In agreement with this trans-Atlantic synchronicity, Burke & Gunnell (2008) showed that many aspects of the post-rift development of Africa are similar to those in NE Brazil. They presented both onshore and offshore evidence that southern Africa was low-lying by Santonian times (84 Ma), and that Afro-Arabia was dominated by a low-lying, low-relief landsurface mantled by deeply weathered rock by mid-Oligocene times. However, Burke & Gunnell (2008) failed to produce an integrated model of burial and exhumation capable of explaining young fission track ages in Africa (post-dating rifting by many Ma far into the continental interior).


Figure 4. Comparison between timing of uplift events, formation of peneplains and tectonic episodes along margins in the Atlantic domain. A. Nuussuaq Basin (c. 70°N), West Greenland (Japsen et al., 2006). The Upper Planation Surface (UPS) defines the plateau whereas the Lower Planation Surface (LPS) is a system of elevated paleo-valleys (Bonow et al., 2006a,b). B. RTJ Rift (c. 12°S), NE Brazil (this study). Main phases of Andean orogeny: Peruvian, Incaic and Quechuan (e.g., Cobbold et al., 2001). C. Rio Muni Basin (c. 2°N), West Africa (Turner et al., 2008) (conjugate margin to NE Brazil). The colors of the vertical bands that indicate onset of uplift events and the interpreted correlation between events on the conjugate margins in NE Brazil and West Africa. The present-day landscapes in NE Brazil and West Greenland were formed millions of years after breakup when regional peneplains (HS and UPS, respectively) were uplifted and dissected during the Neogene. SR: spreading rate. See also caption to Figure 2. Click here or on image for enlargement.


Lateral changes in plate motion and vertical movements along passive continental margins

The Campanian, Eocene and Miocene uplift phases in NE Brazil also coincide with three main phases of Andean orogeny which occurred during periods of relatively rapid convergence at the Andean margin of South America (e.g., Cobbold et al., 2001; 2007), Peruvian (90–75 Ma), Incaic (50–40 Ma), and Quechuan (25–0 Ma). The Campanian uplift in NE Brazil event coincides with rapid convergence on the Andean margin of South America and with a decline in the Atlantic spreading rate (Torsvik et al., 2009). Consequently, we suggest that both vertical movements and lateral changes in the motion of the plates have a common cause, which is lateral resistance to plate motion.

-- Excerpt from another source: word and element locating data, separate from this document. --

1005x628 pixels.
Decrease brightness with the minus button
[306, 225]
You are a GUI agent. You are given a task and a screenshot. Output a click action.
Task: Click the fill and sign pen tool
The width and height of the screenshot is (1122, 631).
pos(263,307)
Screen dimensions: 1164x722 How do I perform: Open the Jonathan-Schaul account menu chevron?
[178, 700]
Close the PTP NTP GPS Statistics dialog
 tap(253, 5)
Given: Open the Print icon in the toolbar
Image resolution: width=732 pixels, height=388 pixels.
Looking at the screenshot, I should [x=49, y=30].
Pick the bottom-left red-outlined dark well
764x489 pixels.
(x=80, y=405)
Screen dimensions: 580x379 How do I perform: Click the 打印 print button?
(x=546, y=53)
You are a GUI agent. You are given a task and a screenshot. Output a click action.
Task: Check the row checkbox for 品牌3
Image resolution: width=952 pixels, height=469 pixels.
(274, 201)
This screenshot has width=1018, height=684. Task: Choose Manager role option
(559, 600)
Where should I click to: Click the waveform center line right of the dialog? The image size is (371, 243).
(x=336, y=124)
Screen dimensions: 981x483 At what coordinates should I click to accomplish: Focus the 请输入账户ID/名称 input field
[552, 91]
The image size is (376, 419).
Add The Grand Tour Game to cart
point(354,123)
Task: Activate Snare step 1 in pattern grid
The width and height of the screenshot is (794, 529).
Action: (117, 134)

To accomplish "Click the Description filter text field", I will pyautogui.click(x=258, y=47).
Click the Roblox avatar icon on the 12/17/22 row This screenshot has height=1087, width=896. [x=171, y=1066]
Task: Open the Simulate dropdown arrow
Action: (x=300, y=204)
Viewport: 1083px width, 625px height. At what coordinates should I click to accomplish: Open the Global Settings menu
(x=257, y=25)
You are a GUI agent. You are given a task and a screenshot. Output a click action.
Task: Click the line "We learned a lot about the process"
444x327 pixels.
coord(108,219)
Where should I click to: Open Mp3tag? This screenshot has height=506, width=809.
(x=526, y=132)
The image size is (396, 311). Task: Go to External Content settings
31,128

Because the uplift phases in NE Brazil and SW Africa are common to the margins of two diverging plates, we also suggest that the driving forces can transmit across the spreading axis, probably at great depth, e.g., in the asthenosphere.

The interaction between the differential opening of the Central and South Atlantic Oceans and Late Cretaceous continental tectonics in Brazil and central Africa also agrees with previous observations (e.g., Harman et al., 1998). Similarly, a phase of uplift and erosion at the Eocene–Oligocene transition (c. 35 Ma), that affected margins around the North Atlantic (Green & Duddy, 2010), correlates with a major plate reorganization there (Gaina et al., 2009).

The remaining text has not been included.